Let’s first see what will happen with our current logic: 1. User touches down on the child horizontal scrollable view and finger starts to move right. The horizontal scrollable view handles touch events and starts to scroll. 2. User’s finger movement starts to tilt upwards. Parent vertical scrollable view detects this, intercept the touch events and starts scrolling up, at the same time child view stops scrolling.

As we can see, this is very unnatural and not really desired.

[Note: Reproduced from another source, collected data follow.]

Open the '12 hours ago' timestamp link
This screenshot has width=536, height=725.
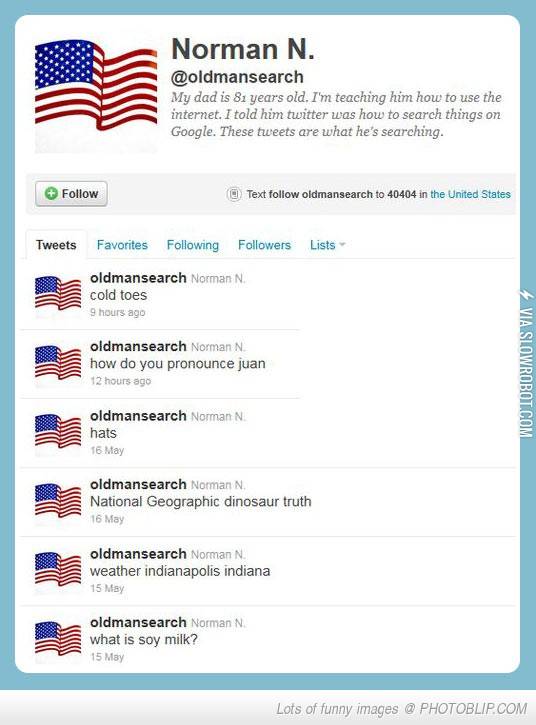click(121, 381)
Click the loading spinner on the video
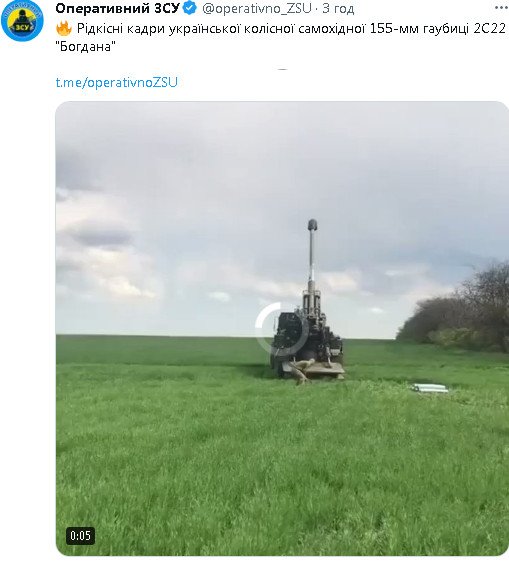This screenshot has height=561, width=509. [282, 329]
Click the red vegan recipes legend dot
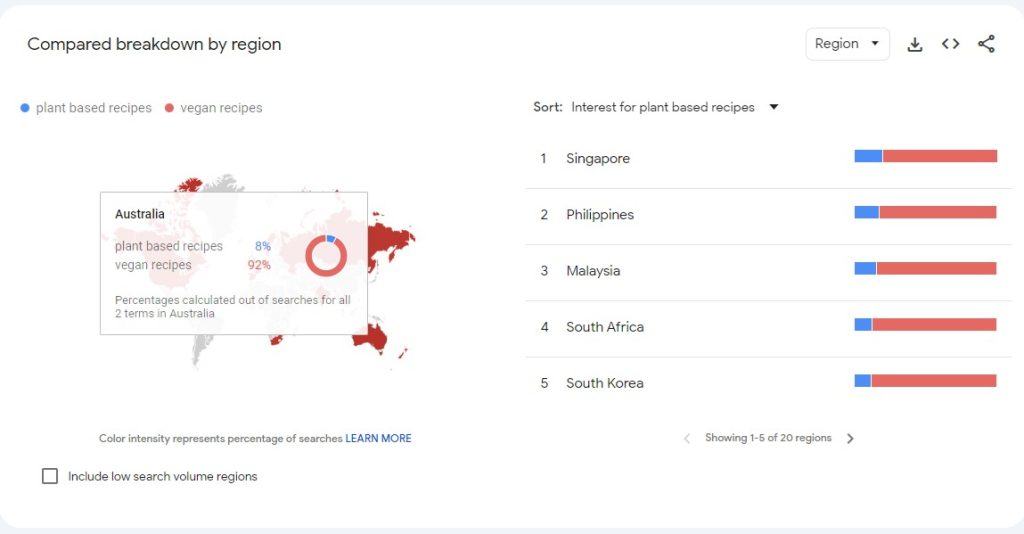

Even if the user’s finger’s moving direction changes, since the horizontal scrollable view already starts scrolling, we don’t want the parent to intercept the touch events. So basically we need to give a chance for the child view to say that what I’m doing is important, please parent leave me alone and don’t interrupt. This is easy to do, just add method requestDisallowInterceptTouchEvent().

interface ViewParent {
    fun requestDisallowInterceptTouchEvent(isDisallowIntercept: Boolean)
}

open class MView {
    var parent: ViewParent? = null

    open fun dispatch(ev: MotionEvent): Boolean {
        return onTouch(ev)
    }

    open fun onTouch(ev: MotionEvent): Boolean {
        return false
    }
}

open class MViewGroup(private val child: MView) : MView(), ViewParent {
    private var isChildNeedEvent = false
    private var isSelfNeedEvent = false
    private var isDisallowIntercept = false

    init {
        child.parent = this
    }

    override fun dispatch(ev: MotionEvent): Boolean {
        var handled = false
        
        if (ev.actionMasked == MotionEvent.ACTION_DOWN) {
            clearStatus()
            
            // add isDisallowIntercept
            if (!isDisallowIntercept && onIntercept(ev)) {
                isSelfNeedEvent = true
                handled = onTouch(ev)
            } else {
                handled = child.dispatch(ev)
                if (handled) isChildNeedEvent = true

                if (!handled) {
                    handled = onTouch(ev)
                    if (handled) isSelfNeedEvent = true
                }
            }
        } else {
            if (isSelfNeedEvent) {
                handled = onTouch(ev)
            } else if (isChildNeedEvent) {
                // add isDisallowIntercept
                if (!isDisallowIntercept && onIntercept(ev)) {
                    isSelfNeedEvent = true

                    // add cancel
                    val cancel = MotionEvent.obtain(ev)
                    cancel.action = MotionEvent.ACTION_CANCEL
                    handled = child.dispatch(cancel)
                    cancel.recycle()
                } else {
                    handled = child.dispatch(ev)
                }
            }
        }
        
        if (ev.actionMasked == MotionEvent.ACTION_UP 
            || ev.actionMasked == MotionEvent.ACTION_CANCEL) {
            clearStatus()
        }
        
        return handled
    }
    
    private fun clearStatus() {
        isChildNeedEvent = false
        isSelfNeedEvent = false
        isDisallowIntercept = false
    }

    override fun onTouch(ev: MotionEvent): Boolean {
        return false
    }

    open fun onIntercept(ev: MotionEvent): Boolean {
        return false
    }

    override fun requestDisallowInterceptTouchEvent(isDisallowIntercept: Boolean) {
        this.isDisallowIntercept = isDisallowIntercept
        parent?.requestDisallowInterceptTouchEvent(isDisallowIntercept)
    }
}

We are done now. It is important to understand the different cases and how our solution evolves to handle them. The code is just there as reference.